The city provided the building and land. The university operates the facility under the oversight of a joint committee. The museum acts as a manga library and history resource for the public, as well as serving the manga-related research interests of Kyoto Seika University’s International Manga Research Center.
The museum’s collection includes approximately 300,000 items as of 2016, with 50,000 volumes of manga that can be accessed and read by visitors and approximately 250,000 items in its closed-stack collection, which can be accessed via a dedicated research room supported by reference facilities. Collected materials include Edo period woodblock prints, pre-war magazines, post-war rental books, and popular modern series from around the world.
The museum is divided into a number of public zones. The Gallery Zone is open to the public and contains both permanent and temporary exhibition rooms. The museum also has a Research Zone, an Archive Zone, and community spaces. There is also a Tatsuike Memorial Room, a gift shop, and a tea room. The Wall of Manga, which visitors may freely access, is the main feature of the museum’s collection. It contains approximately 50, 000 publications from the 1970s, most of which were donated from the rental bookstore Okubo Negishi Books. The Wall of Manga is divided by floors: the first floor features shonen manga, the second floor features shojo manga, and the third floor features seinen manga. There is also a children’s library that includes approximately 3,000 picture books.

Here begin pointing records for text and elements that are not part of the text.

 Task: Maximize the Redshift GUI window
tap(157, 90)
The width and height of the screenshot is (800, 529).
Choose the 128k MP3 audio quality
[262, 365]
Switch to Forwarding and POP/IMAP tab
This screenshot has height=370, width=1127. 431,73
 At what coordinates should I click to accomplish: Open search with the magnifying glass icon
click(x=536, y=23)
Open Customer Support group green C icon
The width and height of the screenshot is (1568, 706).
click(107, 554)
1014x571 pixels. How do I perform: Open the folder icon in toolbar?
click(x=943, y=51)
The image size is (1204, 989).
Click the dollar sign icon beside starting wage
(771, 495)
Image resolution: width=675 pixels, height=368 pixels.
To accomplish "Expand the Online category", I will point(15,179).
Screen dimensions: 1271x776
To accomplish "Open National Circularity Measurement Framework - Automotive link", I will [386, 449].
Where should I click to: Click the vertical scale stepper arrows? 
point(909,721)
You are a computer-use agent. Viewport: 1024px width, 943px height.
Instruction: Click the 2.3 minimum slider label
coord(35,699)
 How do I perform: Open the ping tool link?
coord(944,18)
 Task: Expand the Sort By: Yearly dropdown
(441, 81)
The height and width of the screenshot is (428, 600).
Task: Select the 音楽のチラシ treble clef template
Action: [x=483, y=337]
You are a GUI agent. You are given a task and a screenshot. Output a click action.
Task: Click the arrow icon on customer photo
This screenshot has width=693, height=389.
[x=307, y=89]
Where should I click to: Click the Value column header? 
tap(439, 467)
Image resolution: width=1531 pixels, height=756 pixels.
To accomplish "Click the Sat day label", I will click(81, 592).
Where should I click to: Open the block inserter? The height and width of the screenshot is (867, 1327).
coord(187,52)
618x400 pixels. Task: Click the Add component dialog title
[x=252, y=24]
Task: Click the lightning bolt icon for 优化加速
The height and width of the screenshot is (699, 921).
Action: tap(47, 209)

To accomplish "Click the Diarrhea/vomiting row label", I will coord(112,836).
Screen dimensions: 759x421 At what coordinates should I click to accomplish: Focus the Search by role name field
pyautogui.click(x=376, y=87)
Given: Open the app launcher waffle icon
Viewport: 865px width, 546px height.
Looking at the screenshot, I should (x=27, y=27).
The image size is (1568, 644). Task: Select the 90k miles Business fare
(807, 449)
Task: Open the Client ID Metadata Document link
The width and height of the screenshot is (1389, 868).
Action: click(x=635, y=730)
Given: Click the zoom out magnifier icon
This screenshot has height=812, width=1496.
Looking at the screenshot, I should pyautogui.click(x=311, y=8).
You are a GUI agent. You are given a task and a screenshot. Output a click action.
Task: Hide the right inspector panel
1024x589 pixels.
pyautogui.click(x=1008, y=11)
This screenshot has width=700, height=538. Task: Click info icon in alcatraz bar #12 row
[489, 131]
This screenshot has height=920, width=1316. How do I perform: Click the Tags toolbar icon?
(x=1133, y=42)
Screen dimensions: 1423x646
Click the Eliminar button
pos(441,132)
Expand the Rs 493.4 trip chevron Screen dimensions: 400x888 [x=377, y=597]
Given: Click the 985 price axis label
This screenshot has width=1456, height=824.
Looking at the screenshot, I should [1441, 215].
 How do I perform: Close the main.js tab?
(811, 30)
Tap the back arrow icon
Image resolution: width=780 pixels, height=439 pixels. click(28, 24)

The museum features several permanent exhibits outside of its manga collection. These include a room of plaster casts of the hands of manga and anime artists who have visited the museum, an exhibition of 100 maiko illustrations by various artists, a hanging sculpture of Tezuka Osamu’s Hi no Tori character, and an exhibition called “What is Manga?” that features influential manga published between 1912 and 2005. There is also a room dedicated to kamishibai, a traditional Japanese storytelling format that uses a combination of characterful narration and hand-drawn paper cards.